Although the two sides of the painting reflect a distinct creative process that defines them as two autonomous works of art, there are points of similarity that unite them and contribute to the harmony of the whole. On the one hand, they are part of the two series in which the artist’s hand is most absent. On the other hand, in both, his method is so preponderantly embodied as to become a doctrine. In the end, they both illustrate the idea of strict equivalence between the painted and the unpainted, with the bursts of colour becoming almost a secondary product existing only to bring out the neutral background of the work.

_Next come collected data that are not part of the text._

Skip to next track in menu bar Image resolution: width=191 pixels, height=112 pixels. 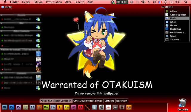126,2
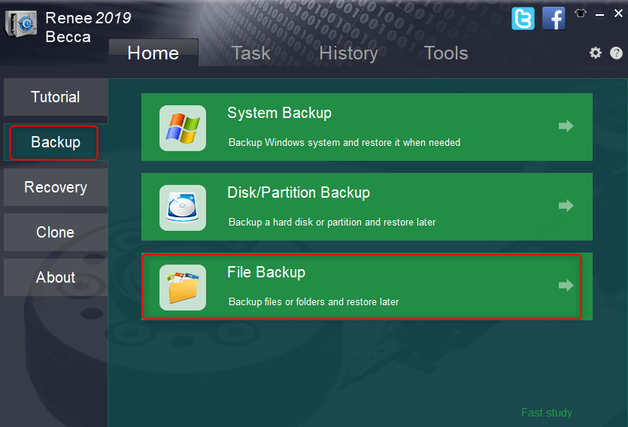Viewport: 628px width, 427px height.
Task: Open settings via the gear icon
Action: click(596, 53)
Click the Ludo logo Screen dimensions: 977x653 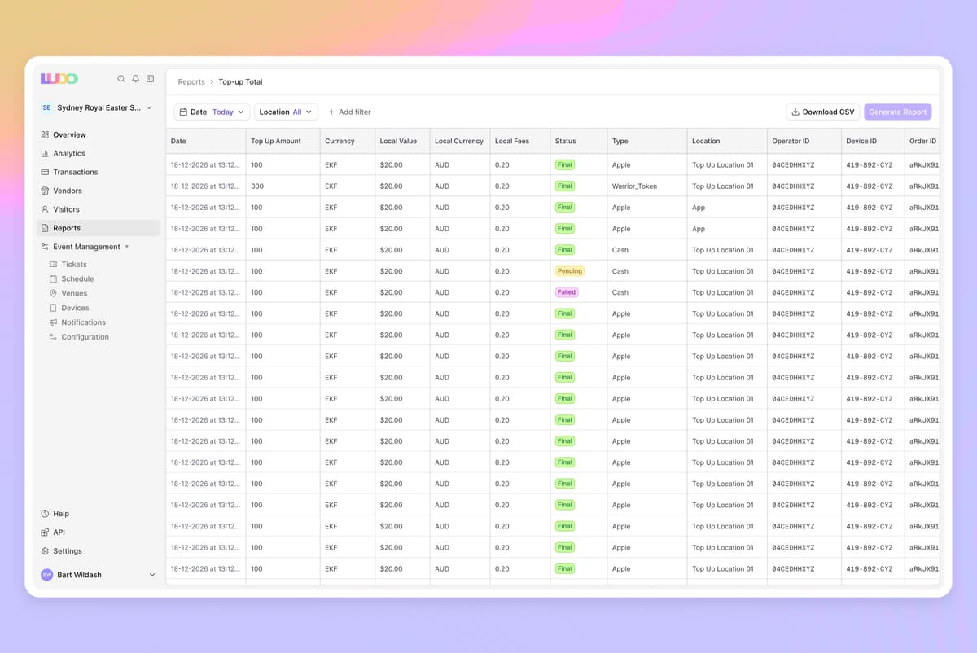pos(59,79)
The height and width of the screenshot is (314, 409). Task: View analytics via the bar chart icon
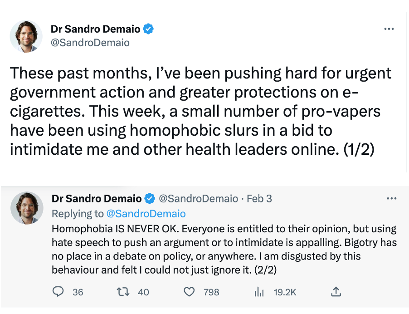tap(259, 292)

On the other hand, on both sides of the work the background is not treated neutrally, but as a dynamic, moving and luminous surface. The painted and unpainted areas interact in the composition to form a rich, elusive flow of colour, offering spectacular chromatic illusions. The two sides of the work thus respond to each other in a visual overload, a destabilising and changing perception "(...) the eye is caught up in it, engaged in it, finds itself and loses itself in it" (Cat. Exp., Marseille, ARCA, Hantai, 5 February - 19 March 1983, text by Marcelin Pleynet, "Identité de la lumière", n. p).


The sumptuousness of the work is reinforced by its provenance. Indeed, it was originally acquired by the Galerie Fournier, whose director, Jean Fournier, had a major influence on Hantaï's career. From 1956 onwards, the artist exhibited almost annually in this gallery until 1982 - the year in which he stopped painting - after which his exhibitions followed a more sporadic rhythm. In 1969, an exhibition was dedicated to the ‘Etudes’ series; five years later, two exhibitions devoted to the Blancs were held there. Acquired in the 1980s by a private collector, the work has never appeared at auction sale: Etude/Blancs is a rediscovery.


An exceptional retrospective is currently dedicated to the artist at the Fondation Louis Vuitton, in celebration of the centenary of Simon Hantaï's birthday (1922-2008). It is part of a series of prestigious exhibitions dedicated to him in recent years: amongst them, the retrospective organised at the Centre Pompidou in 2013, the exhibition at the Mnuchin Gallery in New York in 2016 and, more recently, an exhibition at Gagosian New York.